Top OSR Products of the Year

1) “Fire on the Velvet Horizon” by Patrick Stuart. Ostensibly a new addition to the “Monster Manual” genre, this complex, dense, and wonderfully illustrated tome is an utterly unique to contribution to the roleplaying genre. The creatures it describes run well past the confines of what we have come to expect and the force of Stuart’s ideas and his descriptions explode all the boundaries of what games like this can and should be like and about. The sheer weirdness of this tome, its fundamental strangeness will, I am certain, render it not only one of the most significant milestones of the OSR, but of all roleplaying literature, period.

2) “Castle Gargantua” by Kabuki Kaiser

A fascinatingly constructed new mechanic to random dungeon design and stocking, this projects builds off of earlier OSR innovations – notably, I believe, “Vornheim” – and takes this kind of approach to a new level. While I appreciated the scheme provided, I was also impressed with the product’s literary references, its taboo-defying characteristics, and its warped totality.

3) “Yoon-Suin: The Purple Land” by David McGrogan

Full disclosure: I tried to do an Asian D&D city when I was in the eighth grade. Suffice it to say that my reach exceeded my grasp and, even armed with TSR’s “City Geomorphs” (remember those?), my efforts fell far short of what I hoped. Therefore, I was delighted to see McGrogan’s campaign ideas fulfill my long lost dream. This book has earned raves in many places and it’s not hard to see why. It’s my favorite of all the attempts to create an OSR “campaign” environment.
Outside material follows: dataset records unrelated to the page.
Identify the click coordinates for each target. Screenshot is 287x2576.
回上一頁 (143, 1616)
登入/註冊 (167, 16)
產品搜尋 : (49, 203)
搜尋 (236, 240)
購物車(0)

The imagination, the hooks, the ideas to be fully fleshed out in play are all there – aided by a sublime style and achingly beautiful and evocative prose.
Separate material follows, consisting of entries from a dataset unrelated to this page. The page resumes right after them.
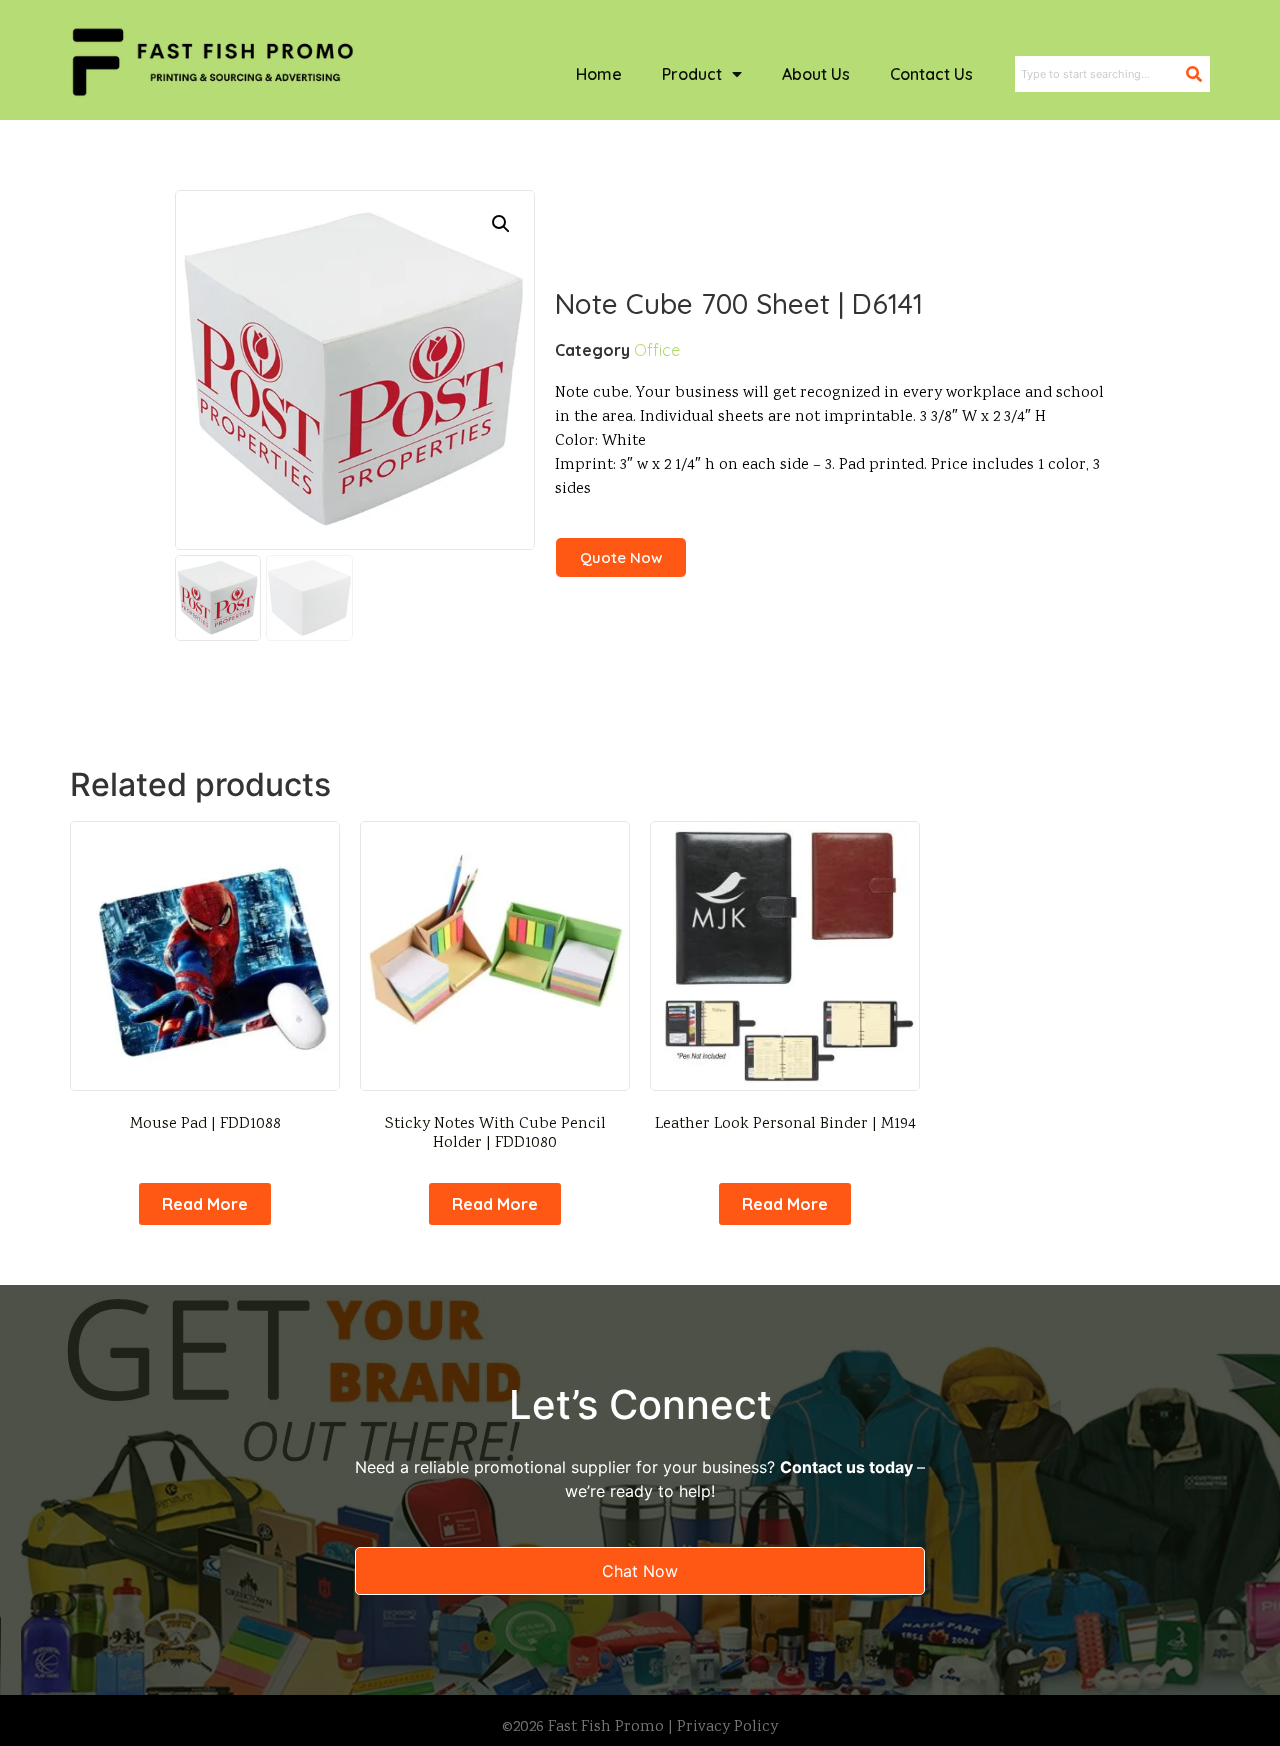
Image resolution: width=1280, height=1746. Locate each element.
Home (599, 74)
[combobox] (1100, 74)
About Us (816, 74)
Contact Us (931, 74)
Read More (205, 1204)
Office (657, 350)
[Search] (1198, 74)
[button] (501, 224)
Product (692, 74)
4) “The Excellent Travelling Volume Issue 2” by James Maliszewski

The story of the rise and fall of famous OSR blogger James Maliszewski is well known to most of us. Many, given the ill-will generated by the fiasco of his Kickstarter, cannot forgive him. I was, however, quite impressed by his recent project: an “old school” stapled fanzine dedicated to M.A.R. Barker’s world of Tékumel. While not myself immersed in this particular milieu, I was greatly impressed with the plans for the city (“Sokatis”) that appeared in the second issue of this journal. It’s simply one of the best cities ever designed for any role playing game.

Honorable Mention:

5) “Petty Gods: Revised & Expanded Edition” by Various Authors

This group project seeks to expand on the ideas presented in the original Judges Guild product “Unknown Gods.” While somewhat pedestrian, compared to Stuart’s book (above), this is nonetheless a charming and usable update to the classic.
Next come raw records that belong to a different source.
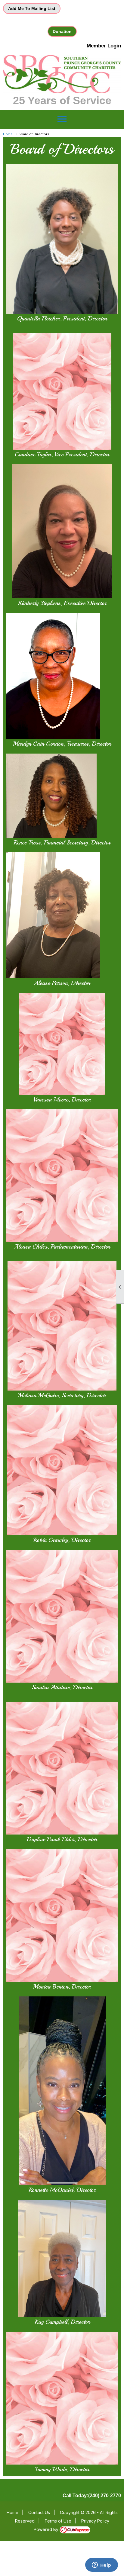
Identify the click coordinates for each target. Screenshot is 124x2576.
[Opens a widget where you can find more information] (101, 2565)
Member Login (104, 46)
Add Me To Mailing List (31, 8)
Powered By (47, 2529)
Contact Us (39, 2512)
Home (8, 134)
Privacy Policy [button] (95, 2520)
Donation (62, 31)
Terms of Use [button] (58, 2520)
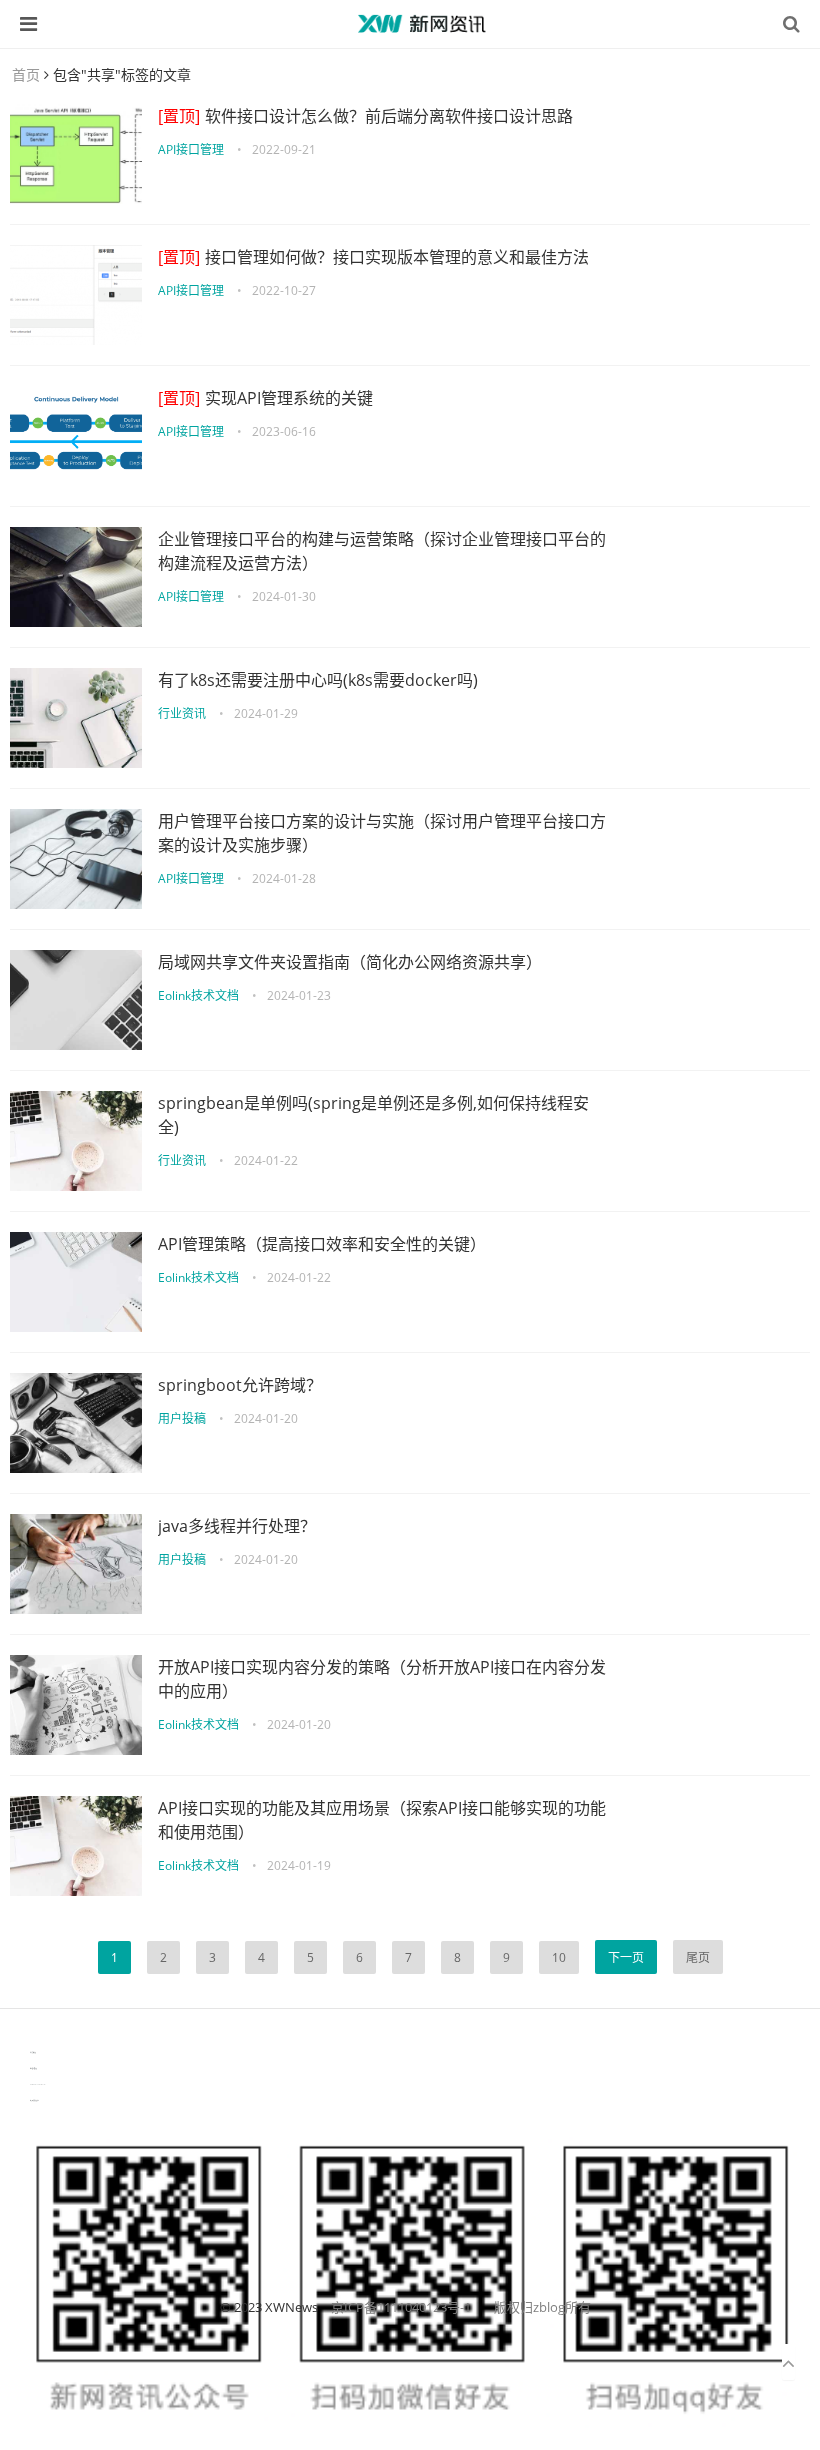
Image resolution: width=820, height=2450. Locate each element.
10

6) “Deluxe Tunnels & Trolls” by Richard Loomis and others.

The Kickstarter was quite late and I was never very impressed with the classic version of this D&D knockoff – despite having some residual nostalgia for it. But the campaign part of the game – the maps, the timeline, the histories, etc. impressed me and made me glad I bought it.

7) “Dark Albion: The Rose War” by DOM Publishing

Creepy version of the medieval UK for OSR play. It reminded me a bit of the campaign setting for “Chivalry & Sorcery” (which, I maintain, is greatly underrated and less well-known than it deserves to be). I personally find this sort of setting to be too constricting, but I am sure many people could still do quite a bit with it.

8) “Agent of the Imperium” by Marc Miller

Technically a novel – the author’s first! – set in the established “Traveller” universe he created, this book could easily serve as a well stocked repository for fun suggestions for Traveller games. I believe that it succeeds on many levels. First, it’s simply a very good “space opera” style science fiction novel in its own right – reminiscent, some might find, of the best of Ian M. Banks’ work. But it is in no way derivative. Miller has been involved in imaging this kind of thing, and building his own compelling vision, for quite some time. Second, it provides the reader with an up close and detailed experience of living in the vast universe Miller has been laboring on since the ’70s. Third, it reveals many, many aspects of this universe than can inform Traveller play. Happily, it stands with some of the finest products ever produced for Traveller – and that’s saying something!